**Data supplied**
---*---

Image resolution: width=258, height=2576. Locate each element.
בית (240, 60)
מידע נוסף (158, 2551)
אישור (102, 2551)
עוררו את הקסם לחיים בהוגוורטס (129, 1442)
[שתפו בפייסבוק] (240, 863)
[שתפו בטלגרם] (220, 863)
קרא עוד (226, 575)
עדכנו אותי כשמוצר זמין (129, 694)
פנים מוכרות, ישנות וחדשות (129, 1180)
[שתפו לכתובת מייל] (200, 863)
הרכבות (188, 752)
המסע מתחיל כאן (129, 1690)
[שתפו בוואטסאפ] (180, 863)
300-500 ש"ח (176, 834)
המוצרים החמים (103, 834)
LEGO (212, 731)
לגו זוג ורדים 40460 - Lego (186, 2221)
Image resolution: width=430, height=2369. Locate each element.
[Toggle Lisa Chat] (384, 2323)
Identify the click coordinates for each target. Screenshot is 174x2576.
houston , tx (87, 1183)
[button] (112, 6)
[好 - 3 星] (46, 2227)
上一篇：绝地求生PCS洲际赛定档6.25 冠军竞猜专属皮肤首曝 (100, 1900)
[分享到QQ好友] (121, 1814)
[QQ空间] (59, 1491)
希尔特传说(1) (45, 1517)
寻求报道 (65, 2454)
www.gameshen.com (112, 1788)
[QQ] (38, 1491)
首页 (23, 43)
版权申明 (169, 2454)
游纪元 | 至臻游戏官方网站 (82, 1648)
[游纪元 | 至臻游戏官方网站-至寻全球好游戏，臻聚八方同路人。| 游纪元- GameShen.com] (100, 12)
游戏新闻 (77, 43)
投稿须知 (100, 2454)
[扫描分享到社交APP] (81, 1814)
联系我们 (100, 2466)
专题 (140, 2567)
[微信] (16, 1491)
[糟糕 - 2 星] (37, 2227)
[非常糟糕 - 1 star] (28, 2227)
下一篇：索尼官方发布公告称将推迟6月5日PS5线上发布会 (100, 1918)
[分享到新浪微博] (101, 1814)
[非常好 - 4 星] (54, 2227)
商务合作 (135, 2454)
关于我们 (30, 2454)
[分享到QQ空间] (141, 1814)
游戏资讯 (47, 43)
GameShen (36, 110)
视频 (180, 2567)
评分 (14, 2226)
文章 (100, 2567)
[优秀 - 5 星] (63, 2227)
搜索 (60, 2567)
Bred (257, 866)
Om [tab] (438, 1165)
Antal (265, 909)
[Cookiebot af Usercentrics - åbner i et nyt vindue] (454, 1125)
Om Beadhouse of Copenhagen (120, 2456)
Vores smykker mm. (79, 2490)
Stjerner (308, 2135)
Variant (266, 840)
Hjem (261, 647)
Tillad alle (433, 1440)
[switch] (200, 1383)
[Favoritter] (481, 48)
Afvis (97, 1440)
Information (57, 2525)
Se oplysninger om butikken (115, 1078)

---*---

**Task prompt**
All the data must be duplicated exactly, with nothing added or removed.

**Task solution**
Image resolution: width=258, height=2576. Locate each element.
בית (240, 60)
מידע נוסף (158, 2551)
אישור (102, 2551)
עוררו את הקסם לחיים בהוגוורטס (129, 1442)
[שתפו בפייסבוק] (240, 863)
[שתפו בטלגרם] (220, 863)
קרא עוד (226, 575)
עדכנו אותי כשמוצר זמין (129, 694)
פנים מוכרות, ישנות וחדשות (129, 1180)
[שתפו לכתובת מייל] (200, 863)
הרכבות (188, 752)
המסע מתחיל כאן (129, 1690)
[שתפו בוואטסאפ] (180, 863)
300-500 ש"ח (176, 834)
המוצרים החמים (103, 834)
LEGO (212, 731)
לגו זוג ורדים 40460 - Lego (186, 2221)
Image resolution: width=430, height=2369. Locate each element.
[Toggle Lisa Chat] (384, 2323)
Identify the click coordinates for each target. Screenshot is 174x2576.
houston , tx (87, 1183)
[button] (112, 6)
[好 - 3 星] (46, 2227)
上一篇：绝地求生PCS洲际赛定档6.25 冠军竞猜专属皮肤首曝 (100, 1900)
[分享到QQ好友] (121, 1814)
[QQ空间] (59, 1491)
希尔特传说(1) (45, 1517)
寻求报道 (65, 2454)
www.gameshen.com (112, 1788)
[QQ] (38, 1491)
首页 (23, 43)
版权申明 (169, 2454)
游纪元 | 至臻游戏官方网站 (82, 1648)
[游纪元 | 至臻游戏官方网站-至寻全球好游戏，臻聚八方同路人。| 游纪元- GameShen.com] (100, 12)
游戏新闻 (77, 43)
投稿须知 (100, 2454)
[扫描分享到社交APP] (81, 1814)
联系我们 (100, 2466)
专题 (140, 2567)
[微信] (16, 1491)
[糟糕 - 2 星] (37, 2227)
[非常糟糕 - 1 star] (28, 2227)
下一篇：索尼官方发布公告称将推迟6月5日PS5线上发布会 (100, 1918)
[分享到新浪微博] (101, 1814)
[非常好 - 4 星] (54, 2227)
商务合作 (135, 2454)
关于我们 (30, 2454)
[分享到QQ空间] (141, 1814)
游戏资讯 (47, 43)
GameShen (36, 110)
视频 (180, 2567)
评分 (14, 2226)
文章 (100, 2567)
[优秀 - 5 星] (63, 2227)
搜索 (60, 2567)
Bred (257, 866)
Om [tab] (438, 1165)
Antal (265, 909)
[Cookiebot af Usercentrics - åbner i et nyt vindue] (454, 1125)
Om Beadhouse of Copenhagen (120, 2456)
Vores smykker mm. (79, 2490)
Stjerner (308, 2135)
Variant (266, 840)
Hjem (261, 647)
Tillad alle (433, 1440)
[switch] (200, 1383)
[Favoritter] (481, 48)
Afvis (97, 1440)
Information (57, 2525)
Se oplysninger om butikken (115, 1078)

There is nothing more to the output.